From the Guidelines
En el shock neurogénico por trauma raquimedular, se debe mantener una presión arterial media (MAP) de más de 70 mmHg para asegurar una perfusión adecuada de la médula espinal durante la fase aguda de la lesión. Esto se basa en un estudio reciente que evaluó el pronóstico neurológico a 6 meses en 92 pacientes con lesiones traumáticas de la médula espinal según su nivel de presión de perfusión de la médula espinal 1. Aunque no hay ensayos controlados aleatorios que comparen el pronóstico neurológico de los pacientes con lesiones de la médula espinal con un objetivo específico de presión arterial, la hipotensión en el momento de la admisión hospitalaria, definida como presión arterial sistólica (PAS) < 110 mmHg, es un factor independiente de mortalidad del paciente después de la lesión de la médula espinal 1.

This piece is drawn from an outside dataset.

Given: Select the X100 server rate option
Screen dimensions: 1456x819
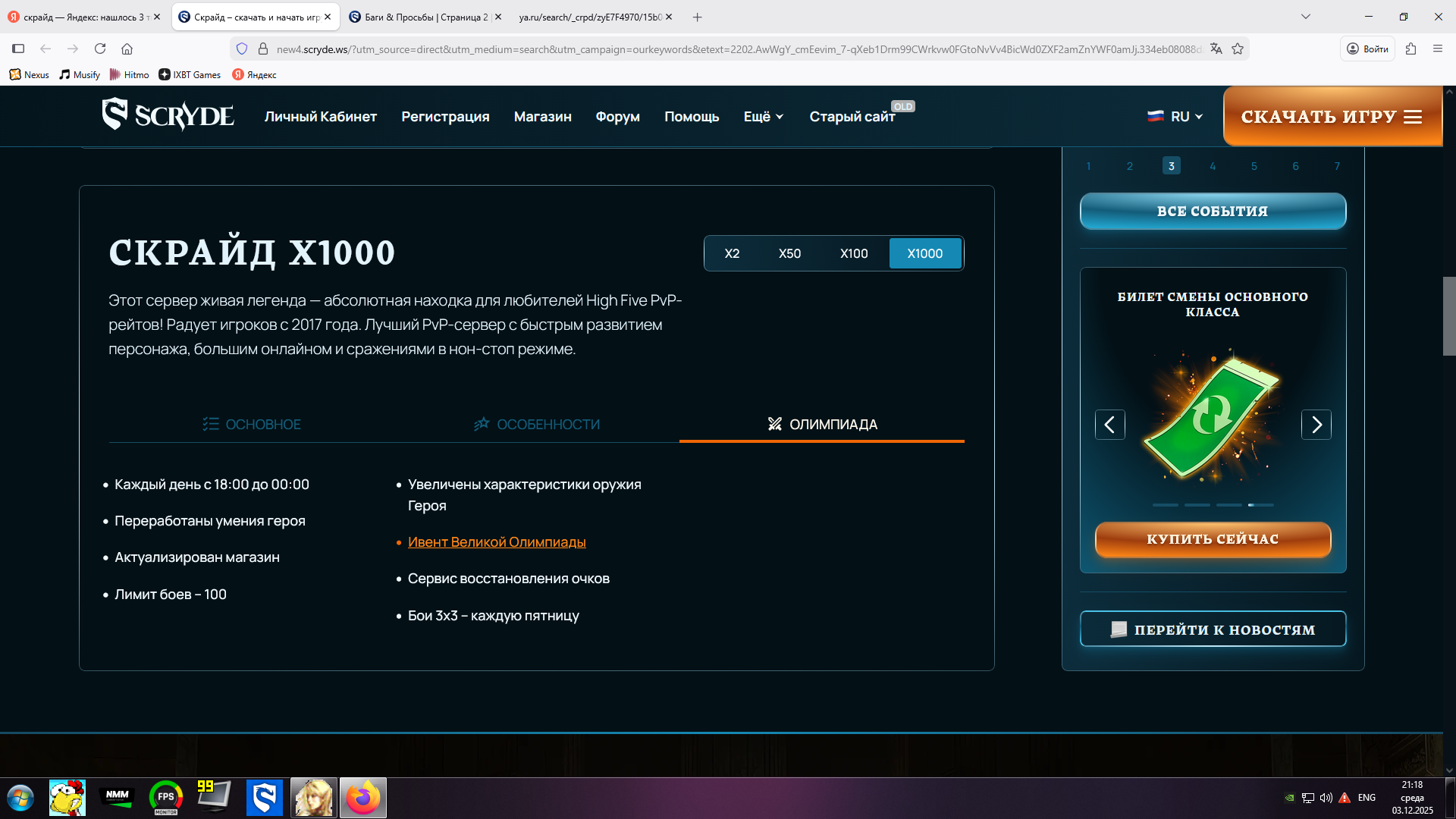Looking at the screenshot, I should [854, 253].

Algunos estudios sugieren que mantener una MAP más alta, como 85 mmHg, podría ser beneficioso durante los primeros 5-7 días después de la lesión 1. Sin embargo, es importante tener en cuenta que no hay suficiente evidencia para recomendar un nivel de MAP superior a 70 mmHg 1. La monitorización continua de la MAP con un catéter arterial es crucial para asegurarse de que se mantenga el objetivo de presión arterial deseado 1.
En cuanto a la gestión de la presión arterial, se puede iniciar con la resucitación con fluidos cristaloides como solución salina normal o solución de Ringer lactatada, seguida de vasopresores si los fluidos solos son insuficientes. La norepinefrina (comenzando a 0,01-0,3 mcg/kg/min) es a menudo el vasopresor de primera línea debido a sus efectos alfa y beta suaves, que ayudan a contrarrestar la vasodilatación y la bradicardia características del shock neurogénico. Alternativamente, se puede utilizar fenilefrina (comenzando a 0,1-0,5 mcg/kg/min) para efectos alfa puros, o dopamina (2-20 mcg/kg/min) para efectos cronotrópicos y vasopresores combinados.

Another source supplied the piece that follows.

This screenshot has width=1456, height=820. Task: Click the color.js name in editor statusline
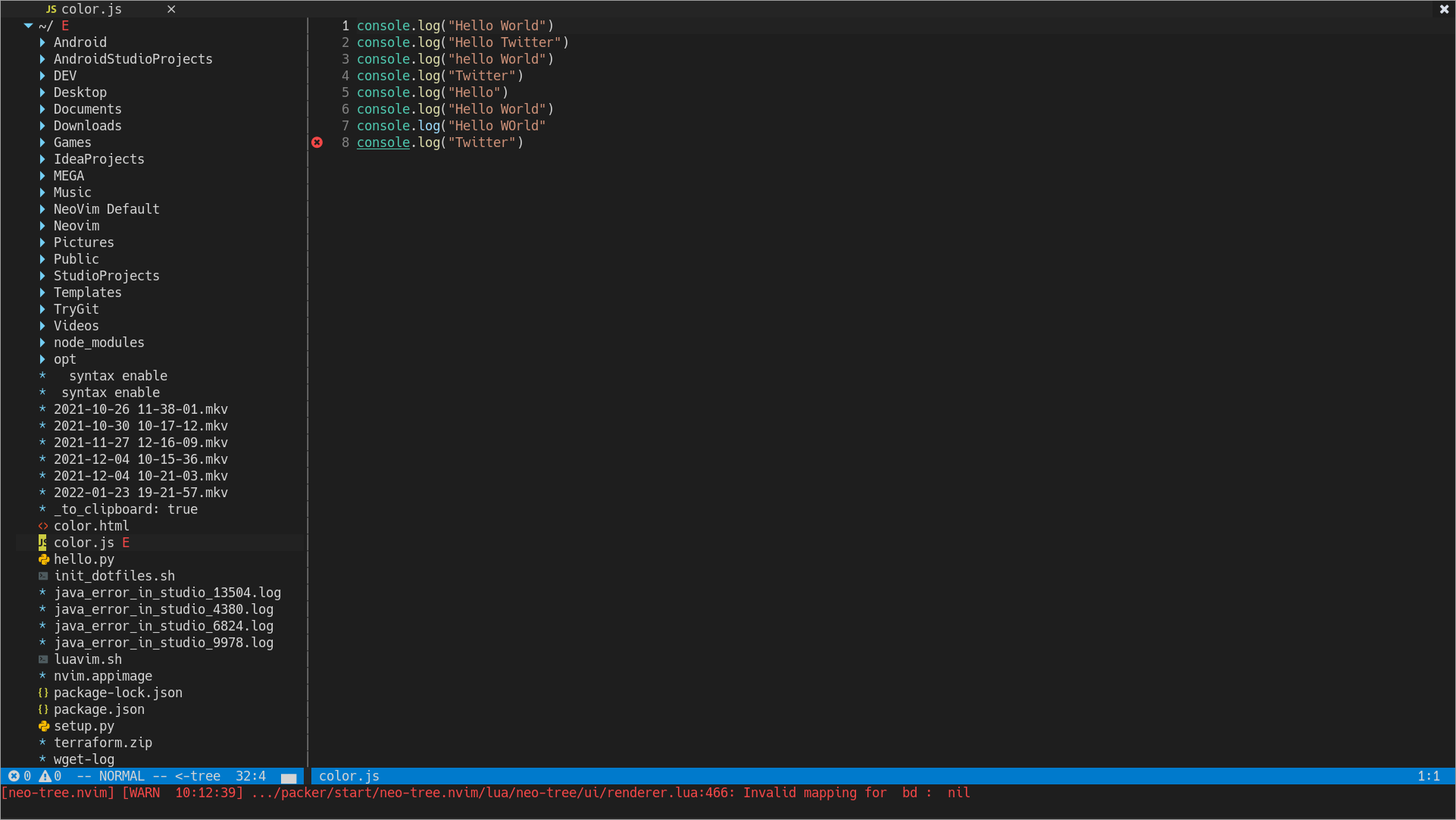pos(348,776)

Es importante destacar que, después del período inicial de 7 días, los objetivos de MAP pueden ajustarse a parámetros más normales (65-75 mmHg) a medida que disminuye el riesgo de lesión secundaria. Sin embargo, la evidencia más reciente y de alta calidad sugiere que mantener una MAP de más de 70 mmHg es crucial para asegurar una perfusión adecuada de la médula espinal y potencialmente mejorar los resultados neurológicos 1.
From the Research
Presión Arterial Media en el Shock Neurogénico
La presión arterial media (MAP) es un parámetro crucial en el manejo del shock neurogénico por trauma raquimedular. Según los estudios, se recomienda mantener una MAP por encima de 85-90 mmHg para garantizar la perfusión del cordón espinal y reducir la isquemia y lesiones secundarias 2, 3.
Vasopresores Utilizados
Los vasopresores como la norepinefrina y la dopamina se utilizan comúnmente para aumentar la MAP en pacientes con shock neurogénico. Sin embargo, la norepinefrina parece ser más efectiva que la dopamina en mantener la perfusión del cordón espinal, ya que reduce la presión del líquido cefalorraquídeo y aumenta la presión de perfusión del cordón espinal 4, 5.
Consideraciones Clínicas
Es importante tener en cuenta que la elección del vasopresor y la presión arterial media objetivo pueden variar dependiendo de la gravedad de la lesión, la edad del paciente y la presencia de comorbilidades. Por lo tanto, es fundamental una evaluación individualizada y un enfoque personalizado para cada paciente con shock neurogénico por trauma raquimedular.
- La norepinefrina puede ser preferible a la dopamina para mantener la perfusión del cordón espinal en pacientes con shock neurogénico 4, 5.
- La fenilefrina también se utiliza para aumentar la MAP, pero puede tener efectos adversos en la perfusión del cordón espinal 5.
- La presión arterial media debe mantenerse por encima de 85-90 mmHg para garantizar la perfusión del cordón espinal y reducir la isquemia y lesiones secundarias 2, 3.